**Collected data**
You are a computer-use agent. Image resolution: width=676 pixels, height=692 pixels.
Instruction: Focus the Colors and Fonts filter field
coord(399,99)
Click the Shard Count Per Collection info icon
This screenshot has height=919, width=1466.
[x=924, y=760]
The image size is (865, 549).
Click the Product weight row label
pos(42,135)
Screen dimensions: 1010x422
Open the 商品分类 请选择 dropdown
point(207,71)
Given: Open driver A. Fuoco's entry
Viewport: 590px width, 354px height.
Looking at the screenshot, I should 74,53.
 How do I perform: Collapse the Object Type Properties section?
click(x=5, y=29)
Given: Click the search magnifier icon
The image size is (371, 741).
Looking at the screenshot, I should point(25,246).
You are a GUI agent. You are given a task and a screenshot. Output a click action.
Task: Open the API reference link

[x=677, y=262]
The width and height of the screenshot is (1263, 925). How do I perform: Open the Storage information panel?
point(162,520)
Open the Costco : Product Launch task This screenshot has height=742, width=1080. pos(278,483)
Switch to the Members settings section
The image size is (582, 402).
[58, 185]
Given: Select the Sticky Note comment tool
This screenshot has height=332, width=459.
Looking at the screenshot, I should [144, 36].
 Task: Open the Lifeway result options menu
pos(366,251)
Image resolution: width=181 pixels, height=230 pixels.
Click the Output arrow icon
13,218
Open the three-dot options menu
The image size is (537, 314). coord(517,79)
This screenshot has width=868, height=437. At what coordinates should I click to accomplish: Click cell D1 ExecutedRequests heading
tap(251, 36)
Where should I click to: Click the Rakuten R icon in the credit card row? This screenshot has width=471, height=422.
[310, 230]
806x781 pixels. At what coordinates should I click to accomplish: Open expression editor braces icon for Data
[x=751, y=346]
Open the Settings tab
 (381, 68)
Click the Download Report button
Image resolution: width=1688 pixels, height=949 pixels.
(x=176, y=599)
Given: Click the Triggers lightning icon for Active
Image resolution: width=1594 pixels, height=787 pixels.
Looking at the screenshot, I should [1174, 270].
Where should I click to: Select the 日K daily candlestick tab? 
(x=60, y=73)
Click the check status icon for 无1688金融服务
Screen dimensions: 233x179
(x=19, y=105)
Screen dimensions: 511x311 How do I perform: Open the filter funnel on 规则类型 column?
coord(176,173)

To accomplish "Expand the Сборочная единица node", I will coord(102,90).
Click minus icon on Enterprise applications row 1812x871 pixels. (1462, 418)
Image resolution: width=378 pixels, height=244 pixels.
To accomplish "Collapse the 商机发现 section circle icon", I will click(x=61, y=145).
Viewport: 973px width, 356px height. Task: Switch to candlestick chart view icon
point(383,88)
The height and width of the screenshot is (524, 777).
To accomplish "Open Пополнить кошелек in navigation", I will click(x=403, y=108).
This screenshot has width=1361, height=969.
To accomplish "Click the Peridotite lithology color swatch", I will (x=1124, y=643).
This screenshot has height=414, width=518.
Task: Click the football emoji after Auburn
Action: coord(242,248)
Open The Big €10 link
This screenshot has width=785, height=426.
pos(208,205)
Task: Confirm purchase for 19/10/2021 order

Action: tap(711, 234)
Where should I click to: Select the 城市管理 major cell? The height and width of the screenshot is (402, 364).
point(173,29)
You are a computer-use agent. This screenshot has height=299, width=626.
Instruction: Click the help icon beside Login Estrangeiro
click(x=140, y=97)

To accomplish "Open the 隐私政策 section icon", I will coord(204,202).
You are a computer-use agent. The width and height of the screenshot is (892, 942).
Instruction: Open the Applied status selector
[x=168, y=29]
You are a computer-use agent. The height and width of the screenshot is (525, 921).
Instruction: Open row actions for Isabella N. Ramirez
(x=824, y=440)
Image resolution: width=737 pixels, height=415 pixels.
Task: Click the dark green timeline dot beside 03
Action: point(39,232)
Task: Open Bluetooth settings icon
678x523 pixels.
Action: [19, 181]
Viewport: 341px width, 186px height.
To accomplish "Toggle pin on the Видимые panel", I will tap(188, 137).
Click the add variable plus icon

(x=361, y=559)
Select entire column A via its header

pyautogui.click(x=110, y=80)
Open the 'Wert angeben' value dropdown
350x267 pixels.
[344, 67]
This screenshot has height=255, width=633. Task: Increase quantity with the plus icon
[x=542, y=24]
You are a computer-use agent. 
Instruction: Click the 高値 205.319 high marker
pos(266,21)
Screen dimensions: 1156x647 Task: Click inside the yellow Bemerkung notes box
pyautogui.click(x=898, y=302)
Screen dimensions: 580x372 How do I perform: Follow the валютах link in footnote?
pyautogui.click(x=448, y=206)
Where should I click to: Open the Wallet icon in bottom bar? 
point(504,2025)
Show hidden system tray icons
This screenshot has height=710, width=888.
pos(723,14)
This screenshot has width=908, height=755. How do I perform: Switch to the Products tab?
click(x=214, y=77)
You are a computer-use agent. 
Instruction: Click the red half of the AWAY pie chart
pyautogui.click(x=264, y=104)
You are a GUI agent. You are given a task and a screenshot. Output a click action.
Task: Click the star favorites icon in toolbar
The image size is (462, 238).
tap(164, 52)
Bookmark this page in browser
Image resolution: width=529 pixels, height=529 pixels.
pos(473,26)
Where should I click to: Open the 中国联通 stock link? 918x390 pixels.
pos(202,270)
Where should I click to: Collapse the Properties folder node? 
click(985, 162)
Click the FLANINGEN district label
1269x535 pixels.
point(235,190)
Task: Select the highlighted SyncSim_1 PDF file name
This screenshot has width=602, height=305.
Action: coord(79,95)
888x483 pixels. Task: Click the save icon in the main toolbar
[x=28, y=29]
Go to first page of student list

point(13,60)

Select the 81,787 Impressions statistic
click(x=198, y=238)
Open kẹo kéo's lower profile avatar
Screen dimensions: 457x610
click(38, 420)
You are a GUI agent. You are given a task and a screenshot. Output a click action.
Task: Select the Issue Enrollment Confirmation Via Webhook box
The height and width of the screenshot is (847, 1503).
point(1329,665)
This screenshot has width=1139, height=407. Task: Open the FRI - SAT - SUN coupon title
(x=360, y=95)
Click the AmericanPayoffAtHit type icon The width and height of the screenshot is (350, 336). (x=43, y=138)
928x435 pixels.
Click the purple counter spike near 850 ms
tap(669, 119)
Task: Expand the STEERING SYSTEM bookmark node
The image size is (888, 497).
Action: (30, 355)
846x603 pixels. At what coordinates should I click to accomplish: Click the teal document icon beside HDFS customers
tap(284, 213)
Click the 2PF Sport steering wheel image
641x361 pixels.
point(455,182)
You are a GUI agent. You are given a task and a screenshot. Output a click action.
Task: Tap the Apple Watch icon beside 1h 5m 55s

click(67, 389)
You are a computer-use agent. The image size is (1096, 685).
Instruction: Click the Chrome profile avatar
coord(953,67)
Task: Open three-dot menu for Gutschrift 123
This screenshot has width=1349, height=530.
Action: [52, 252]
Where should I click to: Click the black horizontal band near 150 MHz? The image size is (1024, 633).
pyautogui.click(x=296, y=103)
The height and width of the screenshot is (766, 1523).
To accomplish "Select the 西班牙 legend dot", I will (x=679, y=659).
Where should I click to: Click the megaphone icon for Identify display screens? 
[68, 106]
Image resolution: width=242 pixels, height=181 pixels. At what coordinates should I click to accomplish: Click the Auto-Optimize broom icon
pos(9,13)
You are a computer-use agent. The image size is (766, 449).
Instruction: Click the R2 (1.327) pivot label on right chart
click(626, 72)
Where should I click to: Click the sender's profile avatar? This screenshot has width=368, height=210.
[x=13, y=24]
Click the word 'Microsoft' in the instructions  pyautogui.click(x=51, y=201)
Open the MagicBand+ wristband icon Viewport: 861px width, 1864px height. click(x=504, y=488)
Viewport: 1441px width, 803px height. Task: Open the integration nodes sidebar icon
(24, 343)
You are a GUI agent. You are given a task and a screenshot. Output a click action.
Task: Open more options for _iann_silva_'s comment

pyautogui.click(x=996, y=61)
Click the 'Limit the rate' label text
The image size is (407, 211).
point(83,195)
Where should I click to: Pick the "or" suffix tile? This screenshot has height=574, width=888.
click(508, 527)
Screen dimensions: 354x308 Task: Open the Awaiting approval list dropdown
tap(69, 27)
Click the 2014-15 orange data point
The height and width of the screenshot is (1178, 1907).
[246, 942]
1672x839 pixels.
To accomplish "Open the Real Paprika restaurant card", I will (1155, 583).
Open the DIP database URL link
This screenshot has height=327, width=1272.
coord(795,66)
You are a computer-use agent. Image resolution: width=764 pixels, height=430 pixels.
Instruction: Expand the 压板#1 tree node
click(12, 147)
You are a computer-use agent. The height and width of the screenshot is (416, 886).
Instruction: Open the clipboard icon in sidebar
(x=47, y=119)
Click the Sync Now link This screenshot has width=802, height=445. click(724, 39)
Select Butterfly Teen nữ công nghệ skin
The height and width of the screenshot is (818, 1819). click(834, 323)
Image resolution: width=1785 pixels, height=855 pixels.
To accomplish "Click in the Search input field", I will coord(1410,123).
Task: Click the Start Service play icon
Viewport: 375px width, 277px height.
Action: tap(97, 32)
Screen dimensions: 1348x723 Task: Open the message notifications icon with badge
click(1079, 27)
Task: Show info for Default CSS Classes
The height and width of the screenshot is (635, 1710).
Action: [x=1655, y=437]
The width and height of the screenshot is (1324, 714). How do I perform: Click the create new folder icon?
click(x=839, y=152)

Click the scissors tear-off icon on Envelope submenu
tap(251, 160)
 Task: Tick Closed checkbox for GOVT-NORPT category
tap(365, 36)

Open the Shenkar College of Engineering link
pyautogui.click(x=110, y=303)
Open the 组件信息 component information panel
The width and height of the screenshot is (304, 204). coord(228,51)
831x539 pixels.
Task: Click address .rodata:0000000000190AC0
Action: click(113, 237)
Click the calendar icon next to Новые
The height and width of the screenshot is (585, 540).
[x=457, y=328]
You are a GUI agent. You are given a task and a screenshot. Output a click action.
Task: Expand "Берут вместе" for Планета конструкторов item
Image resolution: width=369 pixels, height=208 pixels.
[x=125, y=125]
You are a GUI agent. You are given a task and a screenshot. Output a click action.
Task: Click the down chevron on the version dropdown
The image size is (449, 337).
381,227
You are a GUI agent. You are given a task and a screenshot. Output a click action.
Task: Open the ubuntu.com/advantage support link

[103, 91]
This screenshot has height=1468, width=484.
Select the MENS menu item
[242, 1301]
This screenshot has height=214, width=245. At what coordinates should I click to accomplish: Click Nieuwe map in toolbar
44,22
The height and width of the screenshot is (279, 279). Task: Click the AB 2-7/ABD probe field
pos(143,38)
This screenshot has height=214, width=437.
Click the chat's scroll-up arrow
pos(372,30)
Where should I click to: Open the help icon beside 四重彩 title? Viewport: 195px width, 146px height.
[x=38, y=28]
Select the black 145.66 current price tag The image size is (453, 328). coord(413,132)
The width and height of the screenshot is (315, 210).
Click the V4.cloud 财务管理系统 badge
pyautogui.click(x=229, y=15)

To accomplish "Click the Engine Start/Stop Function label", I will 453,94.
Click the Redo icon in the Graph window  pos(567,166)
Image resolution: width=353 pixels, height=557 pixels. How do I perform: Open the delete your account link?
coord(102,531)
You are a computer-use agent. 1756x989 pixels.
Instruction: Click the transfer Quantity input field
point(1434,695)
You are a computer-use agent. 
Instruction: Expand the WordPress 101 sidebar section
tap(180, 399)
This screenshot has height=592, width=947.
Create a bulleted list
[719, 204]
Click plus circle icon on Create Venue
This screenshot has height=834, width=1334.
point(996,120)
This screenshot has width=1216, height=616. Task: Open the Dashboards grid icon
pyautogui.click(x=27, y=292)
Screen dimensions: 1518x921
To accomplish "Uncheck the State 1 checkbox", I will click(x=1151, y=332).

**Written instruction**
Replace "Redo" with "Undo" in the items from the line containing "Select the black" through the end of the items, inclusive. Reproduce those lines with everything else unchanged.

**Task answer**
Select the black 145.66 current price tag The image size is (453, 328). coord(413,132)
The width and height of the screenshot is (315, 210).
Click the V4.cloud 财务管理系统 badge
pyautogui.click(x=229, y=15)

To accomplish "Click the Engine Start/Stop Function label", I will 453,94.
Click the Undo icon in the Graph window  pos(567,166)
Image resolution: width=353 pixels, height=557 pixels. How do I perform: Open the delete your account link?
coord(102,531)
You are a computer-use agent. 1756x989 pixels.
Instruction: Click the transfer Quantity input field
point(1434,695)
You are a computer-use agent. 
Instruction: Expand the WordPress 101 sidebar section
tap(180, 399)
This screenshot has height=592, width=947.
Create a bulleted list
[719, 204]
Click plus circle icon on Create Venue
This screenshot has height=834, width=1334.
point(996,120)
This screenshot has width=1216, height=616. Task: Open the Dashboards grid icon
pyautogui.click(x=27, y=292)
Screen dimensions: 1518x921
To accomplish "Uncheck the State 1 checkbox", I will click(x=1151, y=332).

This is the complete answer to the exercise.